In [None]:
import joblib
import numpy as np
import pandas as pd
from collections import Counter
from tqdm import tqdm
import torch
import torch.nn as nn
from torchsummary import summary
from torch.utils.data import Dataset, DataLoader, random_split, SubsetRandomSampler, Subset

loaded_data = joblib.load("train_data.pkl")

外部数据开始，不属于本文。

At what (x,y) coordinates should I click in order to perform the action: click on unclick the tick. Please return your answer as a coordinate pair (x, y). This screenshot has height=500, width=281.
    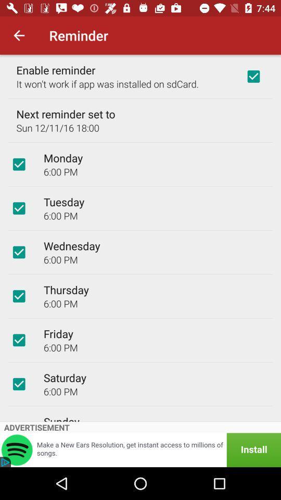
    Looking at the image, I should click on (19, 339).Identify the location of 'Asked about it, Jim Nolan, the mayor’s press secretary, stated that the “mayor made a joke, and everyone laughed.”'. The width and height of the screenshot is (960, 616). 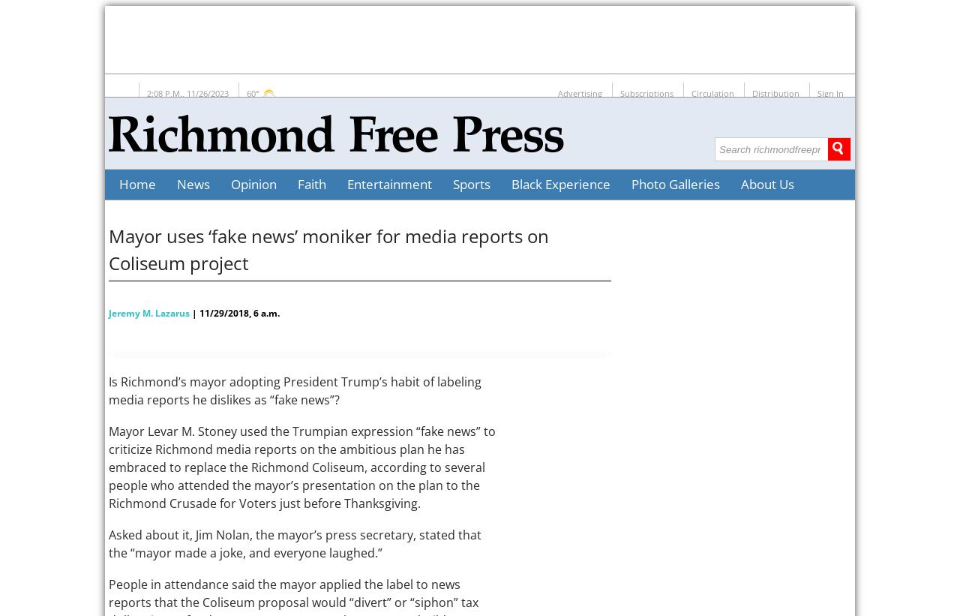
(295, 543).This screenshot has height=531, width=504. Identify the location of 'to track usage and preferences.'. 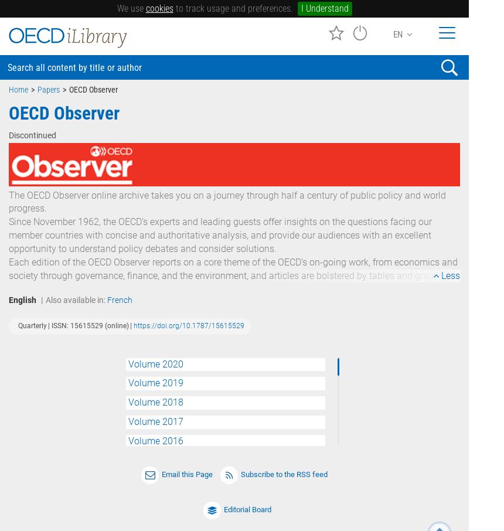
(231, 8).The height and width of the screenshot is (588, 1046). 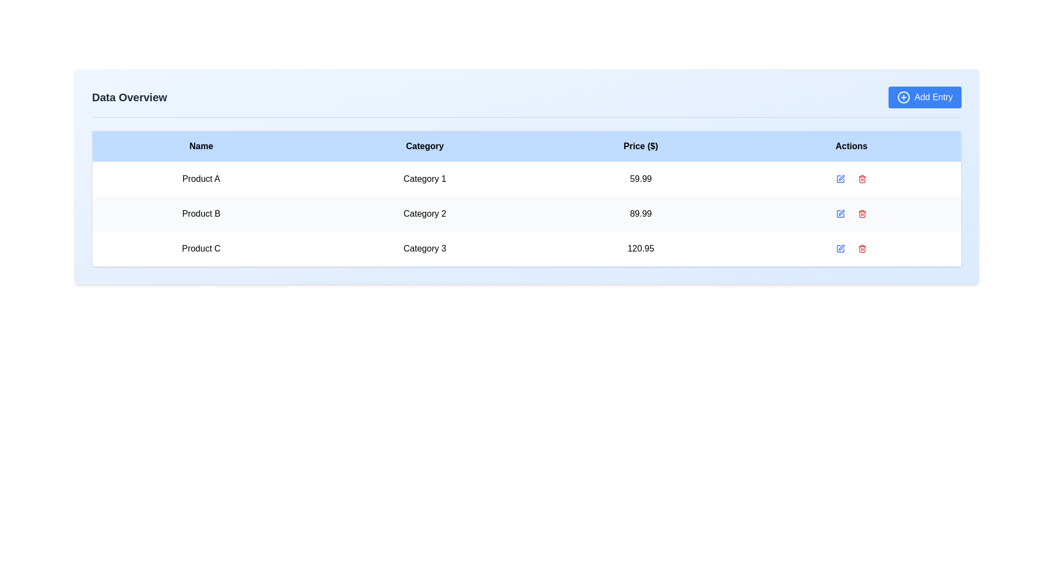 What do you see at coordinates (526, 178) in the screenshot?
I see `the first data row of the table that displays 'Product A', 'Category 1', and '59.99'` at bounding box center [526, 178].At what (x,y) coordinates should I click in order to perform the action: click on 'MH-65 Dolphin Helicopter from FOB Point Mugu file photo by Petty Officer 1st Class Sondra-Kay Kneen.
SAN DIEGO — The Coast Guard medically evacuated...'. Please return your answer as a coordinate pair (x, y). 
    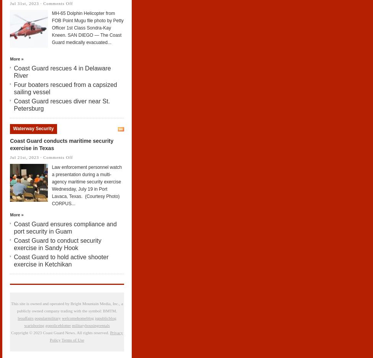
    Looking at the image, I should click on (51, 27).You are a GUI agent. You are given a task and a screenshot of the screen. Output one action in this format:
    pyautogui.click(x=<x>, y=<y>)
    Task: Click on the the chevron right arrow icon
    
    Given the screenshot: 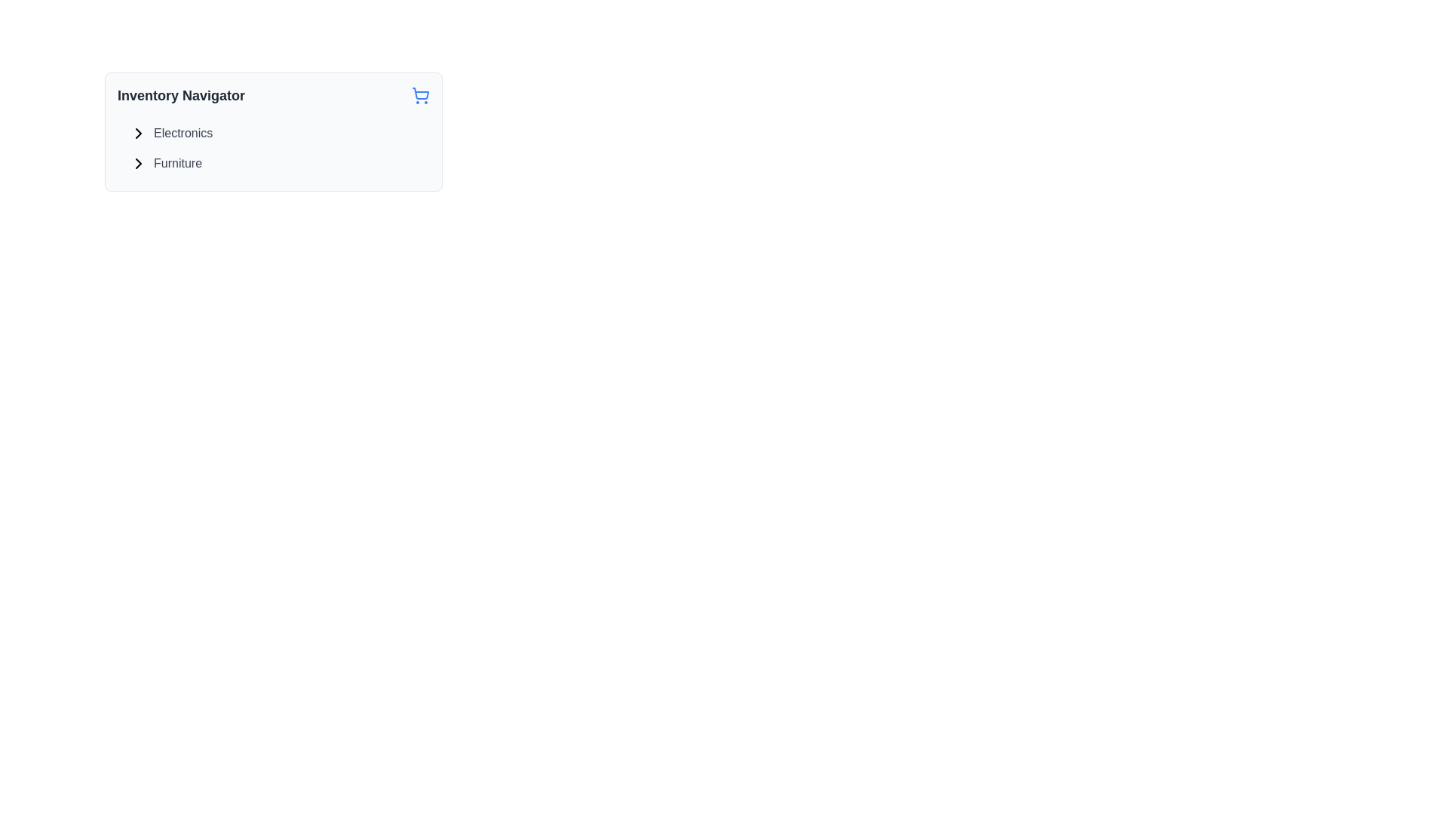 What is the action you would take?
    pyautogui.click(x=138, y=133)
    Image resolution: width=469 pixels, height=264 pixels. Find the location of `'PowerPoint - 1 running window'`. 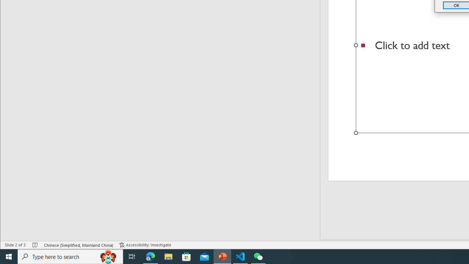

'PowerPoint - 1 running window' is located at coordinates (222, 256).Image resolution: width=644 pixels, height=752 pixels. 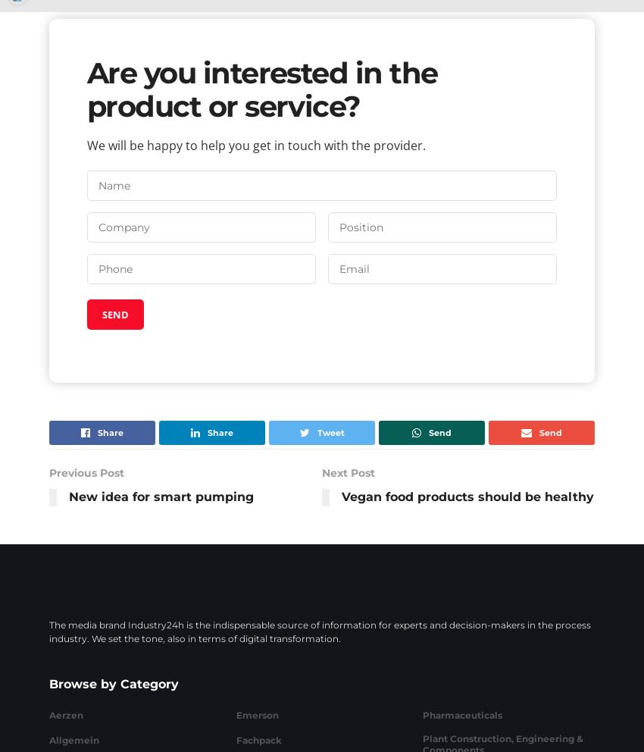 What do you see at coordinates (86, 472) in the screenshot?
I see `'Previous Post'` at bounding box center [86, 472].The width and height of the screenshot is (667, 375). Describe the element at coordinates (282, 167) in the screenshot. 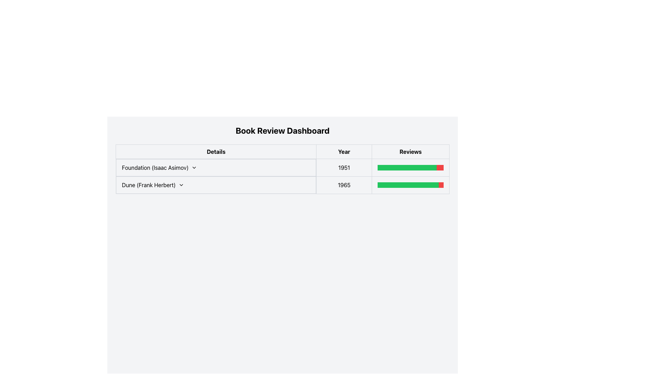

I see `the first row in the book review dashboard that displays the title of a book and its publication year` at that location.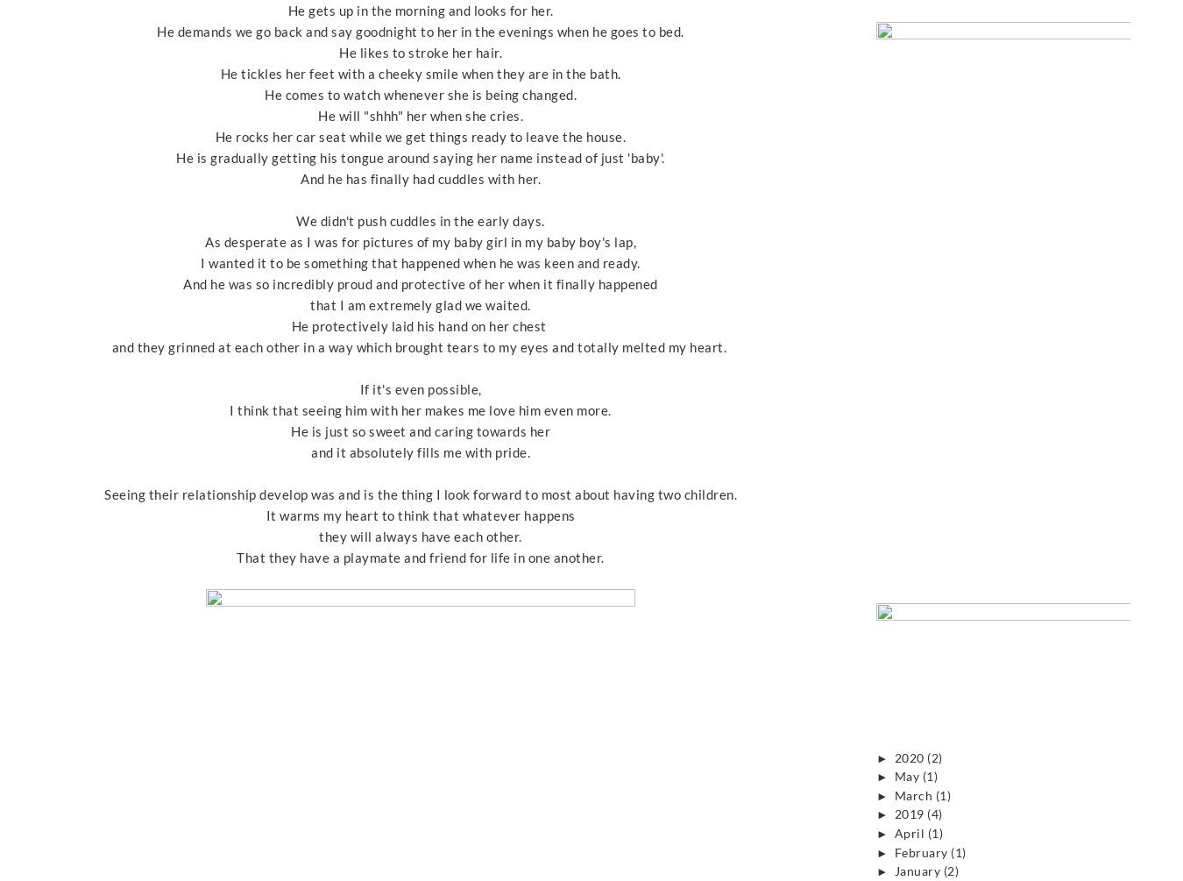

targets, data, ids = loaded_data

# 打印某个人的具体信息

for i in tqdm(range(277)):
    if ids[i] == "44a41bba1ee7":
        print(f"Target: {targets[i]}")
        print(f"{data[i]}")
        print(type(targets[i]))
        print(type(data[i]))

In [None]:
class CFG:
    window_overlap = 30
    window_size = 60
    train_ratio = 0.8
    batch_size = 32
    input_dim = 2
    embed_dim = 32
    num_classes = 3 
    num_layers = 6
    nhead = 4
    dim_feedforward = 64
    learning_rate = 1e-3
    epochs = 5
    train_record_steps = 80
    test_record_steps = 20
    num_person = 277

In [None]:
# 生成放入模型的数据，假设使用30分钟作为一个窗口，那么需要找的为形状（360，2）的矩阵

train_events = pd.read_csv("./train_events.csv")
num_person = len(train_events["series_id"].unique())
print("The number of total persons is:", num_person)

# 用来存储模型的输入与标签
X = []
y = []

for i in tqdm(range(min(num_person, CFG.num_person))):

    df = data[i]
    pair_list = targets[i]
    sleep_id = ids[i]

    # 先提取出开始睡觉和结束睡觉的时间
    onset_steps = []
    wakeup_steps = []
    for j in range(len(pair_list)):
        onset_steps.append(pair_list[j][0])
        wakeup_steps.append(pair_list[j][1])
    # print("length of onset list:", len(onset_steps))
    # print("length of wakeup list:", len(wakeup_steps))
    # print(onset_steps)
    # print(wakeup_steps)

    # 中间没有明确时间点的区间全部都不要
    empty_spaces = []
    events = train_events[train_events["series_id"] == sleep_id]
    last_events = 0
    mark = 0 
    for (idx, row) in events.iterrows():
        if np.isnan(row["step"]):
            mark = 1
        else:
            if row["step"] > last_events and mark == 0:
                last_events = row["step"]
            elif row["step"] > last_events and mark == 1:
                empty_spaces.append((int(last_events + 720), int(row["step"] - 720)))
                last_events = row["step"]
                mark = 0

    # print(empty_spaces)

    # 为训练数据设置label，如果区间中没有任何事件，标签为0，如果有开始睡觉事件，标签为1，如果有结束睡觉事件，标签为2
    labels = []
    for j in range(0, len(df), CFG.window_overlap):
        start = j
        if j + CFG.window_size >= len(df):
            break
        else:
            end = j + CFG.window_size

        flag = 0
        for k in empty_spaces:
            if (k[0] <= start <= k[1]) or (k[0] <= end <= k[1]):
                flag = 1
                break
            else:
                continue

        chunk = df.iloc[start:end][["anglez", "enmo"]]
        chunk = chunk.to_numpy()

        if flag == 1:
            label = 3
        elif any(start <= num <= end for num in wakeup_steps):
            label = 2
        elif any(start <= num <= end for num in onset_steps):
            label = 1
        else:
            label = 0
        labels.append(label)

        if label != 3:
            X.append(chunk)
            y.append(label)

    element_counts = Counter(labels)

    for element, count in element_counts.items():
        print(f'Element {element} occurs {count} times')

print(len(X), len(y))

In [None]:
X_noevent = []
y_noevent = []
X_onset = []
y_onset = []
X_wakeup = []
y_wakeup = []

for i in tqdm(range(len(X))):
    xi = X[i]
    yi = y[i]
    if yi == 0:
        X_noevent.append(xi)
        y_noevent.append(yi)
    elif yi == 1:
        X_onset.append(xi)
        y_onset.append(yi)
    elif yi == 2:
        X_wakeup.append(xi)
        y_wakeup.append(yi)

print(len(X_noevent), len(X_onset), len(X_wakeup))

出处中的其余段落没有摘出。